Description of the task: Update the items below, starting at the line containing "Task: Increase the bet with the plus button" and ending at the line containing "click(79, 91)", by changing "Given" to "Goal" and leaving everything else as it is.

┏━━

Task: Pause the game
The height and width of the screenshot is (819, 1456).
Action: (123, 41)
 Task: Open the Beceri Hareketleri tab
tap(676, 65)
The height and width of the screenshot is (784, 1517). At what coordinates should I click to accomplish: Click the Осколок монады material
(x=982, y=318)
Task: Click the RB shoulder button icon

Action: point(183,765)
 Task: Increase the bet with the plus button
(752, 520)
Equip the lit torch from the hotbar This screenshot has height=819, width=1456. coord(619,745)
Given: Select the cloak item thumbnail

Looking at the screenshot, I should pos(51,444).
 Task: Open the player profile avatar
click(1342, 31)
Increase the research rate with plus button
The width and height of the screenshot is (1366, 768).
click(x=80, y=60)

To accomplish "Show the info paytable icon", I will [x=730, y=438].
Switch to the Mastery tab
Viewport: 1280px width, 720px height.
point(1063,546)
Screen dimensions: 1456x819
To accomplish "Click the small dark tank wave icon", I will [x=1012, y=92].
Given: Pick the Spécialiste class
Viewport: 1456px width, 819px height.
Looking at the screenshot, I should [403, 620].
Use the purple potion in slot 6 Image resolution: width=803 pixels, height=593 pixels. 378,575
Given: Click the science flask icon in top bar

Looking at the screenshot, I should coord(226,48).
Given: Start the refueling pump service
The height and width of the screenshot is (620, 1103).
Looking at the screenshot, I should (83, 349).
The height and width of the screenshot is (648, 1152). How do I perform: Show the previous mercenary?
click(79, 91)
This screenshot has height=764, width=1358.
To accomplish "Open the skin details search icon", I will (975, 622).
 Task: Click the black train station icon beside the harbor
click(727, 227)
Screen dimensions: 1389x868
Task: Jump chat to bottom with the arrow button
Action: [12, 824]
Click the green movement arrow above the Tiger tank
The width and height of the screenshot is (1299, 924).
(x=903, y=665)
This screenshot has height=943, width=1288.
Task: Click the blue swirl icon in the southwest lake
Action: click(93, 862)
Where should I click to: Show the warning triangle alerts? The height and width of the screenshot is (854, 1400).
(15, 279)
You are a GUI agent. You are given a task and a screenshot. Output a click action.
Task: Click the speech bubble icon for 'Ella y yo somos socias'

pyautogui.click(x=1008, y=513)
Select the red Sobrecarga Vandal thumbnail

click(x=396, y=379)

┗━━

Exercise answer:
 Task: Increase the bet with the plus button
(752, 520)
Equip the lit torch from the hotbar This screenshot has height=819, width=1456. coord(619,745)
Goal: Select the cloak item thumbnail

Looking at the screenshot, I should pos(51,444).
 Task: Open the player profile avatar
click(1342, 31)
Increase the research rate with plus button
The width and height of the screenshot is (1366, 768).
click(x=80, y=60)

To accomplish "Show the info paytable icon", I will [x=730, y=438].
Switch to the Mastery tab
Viewport: 1280px width, 720px height.
point(1063,546)
Screen dimensions: 1456x819
To accomplish "Click the small dark tank wave icon", I will [x=1012, y=92].
Goal: Pick the Spécialiste class
Viewport: 1456px width, 819px height.
Looking at the screenshot, I should [403, 620].
Use the purple potion in slot 6 Image resolution: width=803 pixels, height=593 pixels. 378,575
Goal: Click the science flask icon in top bar

Looking at the screenshot, I should coord(226,48).
Goal: Start the refueling pump service
The height and width of the screenshot is (620, 1103).
Looking at the screenshot, I should (83, 349).
The height and width of the screenshot is (648, 1152). How do I perform: Show the previous mercenary?
click(79, 91)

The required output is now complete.